Quantas marias existem nesse Brasil! Gente verdadeiramente heroica, brava gente brasileira, que luta cada dia pela vida, sua e dos outros, ralando muito, ganhando pouco, morando longe, chacoalhando nos ônibus lotados. Gente que devia se chamar Maria Amor, ou Maria Fé, ou ainda Maria MMA. E vão me dizer que qualquer empresário, qualquer pessoa bem-sucedida financeiramente, atirada numa poltrona ou acomodado no seu carrão é mais do que Maria? Então vencer na vida é só ganhar dinheiro? Nada contra os endinheirados, muitos realmente trabalharam duro para ser reconhecidos como vencedores. Os que “venceram na vida”, tem. Mas eles não têm o que a vencedora Maria tem, e têm as marias todas desse Brasil, que nunca deitaram em berço esplêndido. Ela é. Elas são. São as marias fio do colar. São mães gentis dessa pátria tão ingrata, Brasil.

sexta-feira, 5 de fevereiro de 2016

VOCÊ JÁ VIU UM AFIADOR DE FACAS. EU VI O ÚLTIMO, ACHO




Na manhã de sol, céu azul e pássaros, um velho afiador de facas empurra sua geringonça pela minha rua. Meu Deus o que faz aquele homem com aquilo, tocando aquele apito estranho na minha rua?
Ele não sabe que é um perigo, uma ameaça, surgir assim em plena manhã ensolarada? A poesia súbita, assim, pode matar alguém.
Menos mal, então, por um lado, que ninguém notou o verso vivo ali, pulsando ali, escancarado ali na calçada da minha rua. Mas por outro lado, que pena que ninguém percebeu o afiador de facas. Nenhuma criança se aproximou de sua geringonça e ficou com aquele olhar entre o espanto e a curiosidade. Pudera, nenhuma criança estava na rua, nenhuma brincava ao sol, todas eram iluminadas pelas telas dos celulares, tvs, notebooks , tablets.

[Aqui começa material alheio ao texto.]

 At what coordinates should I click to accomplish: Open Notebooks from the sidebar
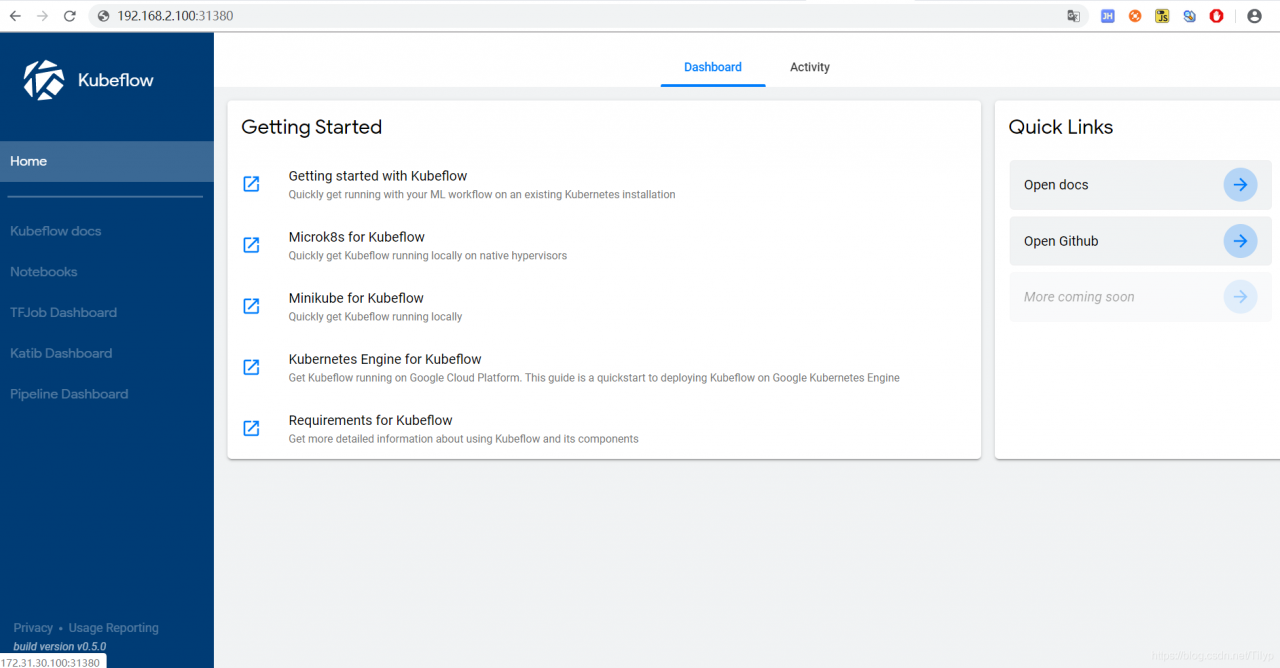[x=44, y=272]
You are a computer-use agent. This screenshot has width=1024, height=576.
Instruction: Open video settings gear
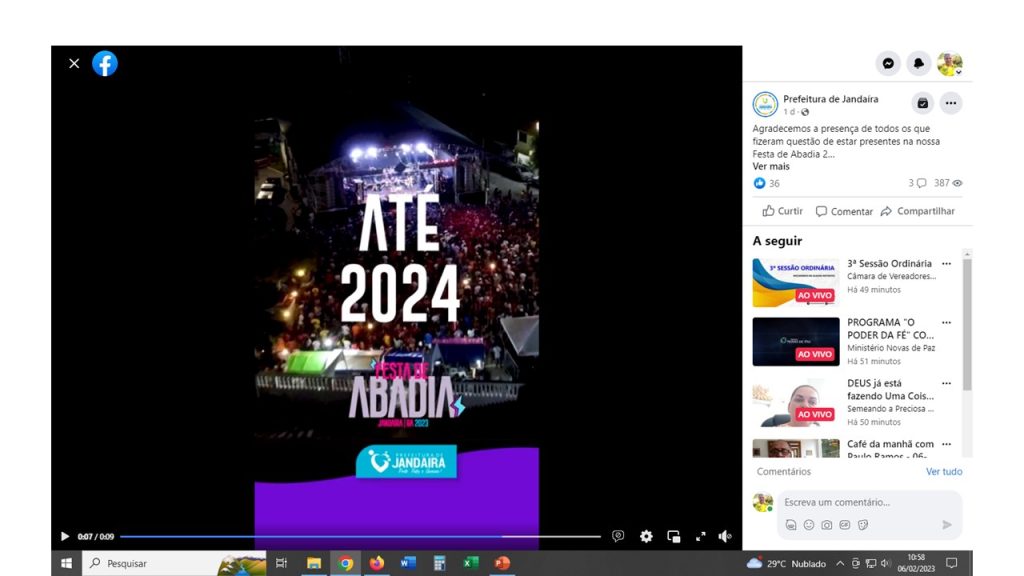(x=646, y=536)
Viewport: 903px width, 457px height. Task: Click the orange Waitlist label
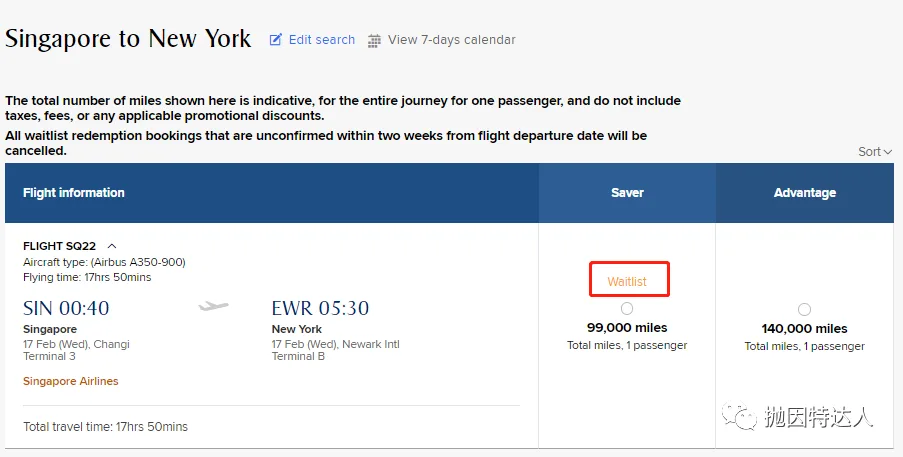point(627,282)
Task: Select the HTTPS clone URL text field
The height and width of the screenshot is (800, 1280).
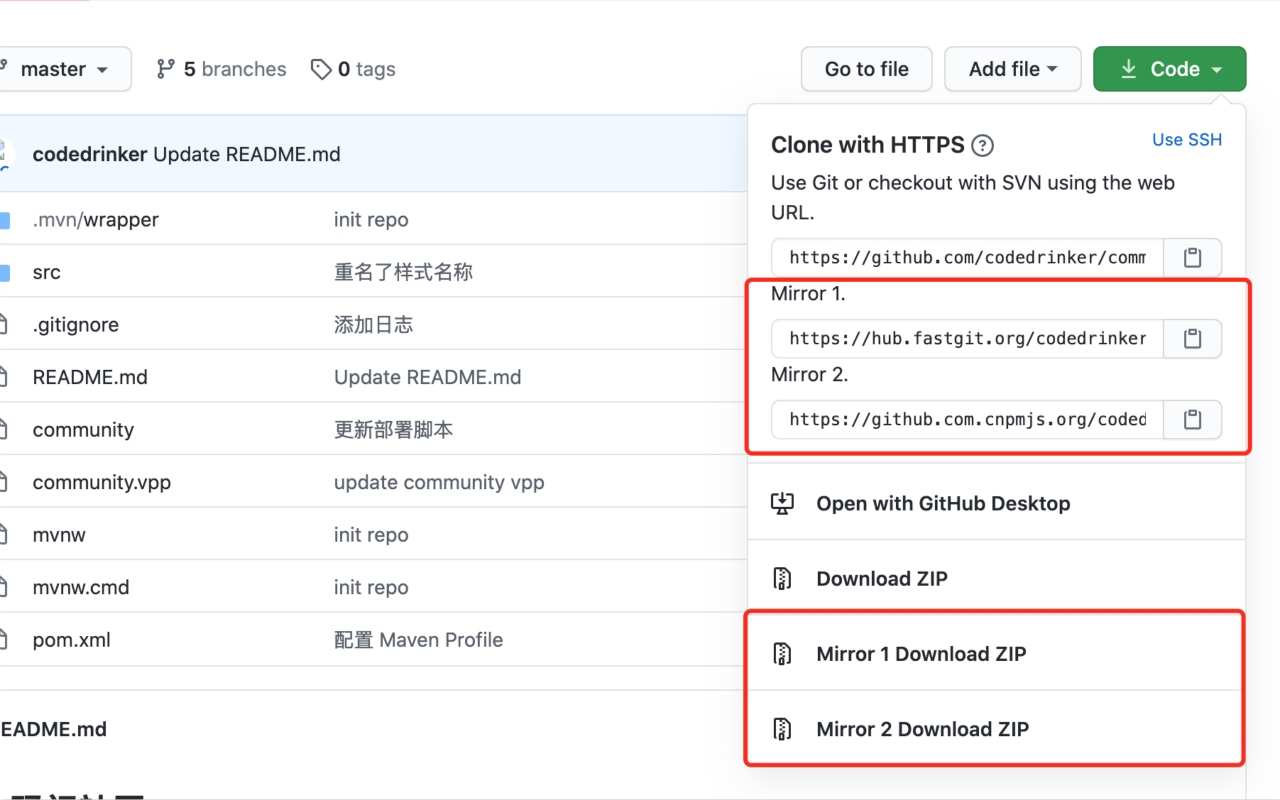Action: (965, 257)
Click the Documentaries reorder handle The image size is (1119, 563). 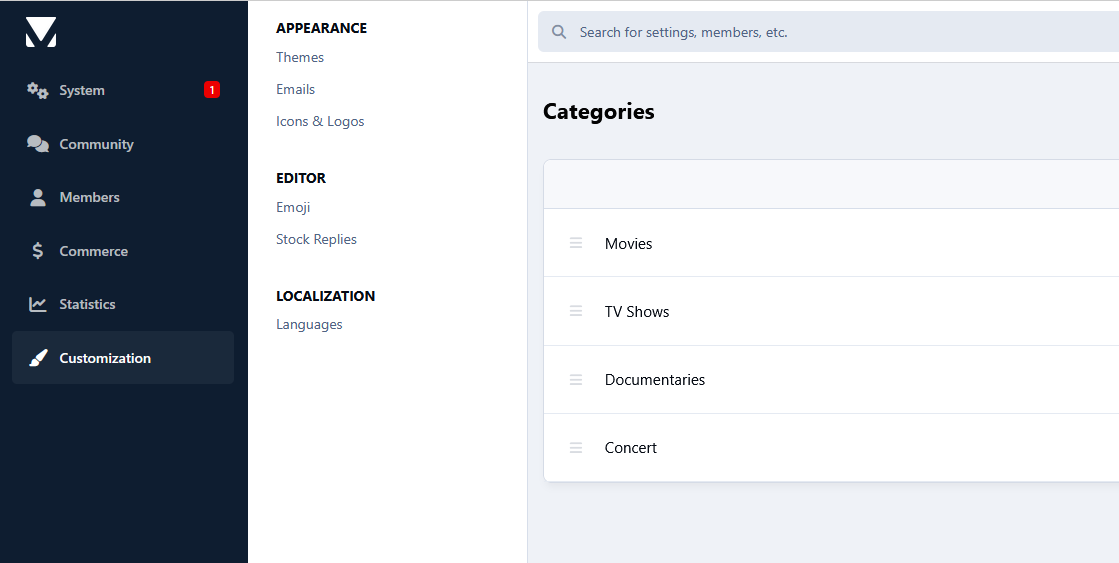point(576,380)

Nenhuma das pessoas que passavam pelo afiador dedicava-lhe mais do que meio segundo de olhar, aquele olhar meio de lado, quem sabe até com um pouco de medo do velho e seu estranho equipamento. “Hum! sei não, alguém que afia facas deve ter algo de perigoso”, quem sabe até pensavam. Pior: nenhum morador da minha rua notou o afiador de facas sequer como afiador de facas. Se tivessem notado aquele velho empurrando aquele aparelho que afia facas, poderiam pelo menos cortar mais rápido o pão da manhã e assim sair mais rápido pra rua em busca do pão do dia seguinte.
(E ele deve ser o último afiador de facas que eu vejo na minha rua, quem sabe na minha vida).
Triste que os moradores da minha rua não devem nem ter notado direito a manhã de sol, o céu azul e os pássaros. É como se o sol, aquele sol; o céu, daquele tamanho e cor; e aquela passarada saudando enlouquecidamente a vida, estivessem só na minha rua, não na deles.
Poxa, mas se eles não notaram a poesia do dia, como poderiam ter notado a poesia da vida? E você que me leu até aqui, me diga há quanto tempo não vê um afiador de facas, se é que viu? E há quanto tempo não é assaltado pela poesia?, por aquela sensação súbita de boniteza e sensibilidade, que pode vir pela aragem que entra na sua vida ao abrir a janela, ou na forma de uma folha seca que pousa no seu colo? Ou ainda pode chegar por aquela nuvenzinha sozinha correndo atrás das grandonas... ou por aquele pedreiro que canta uma música muito chata, mas que soa tão linda porque a poesia vive em você?

Aliás, a poesia vive em você? Talvez seja hora de você dar uma olhada nas suas facas.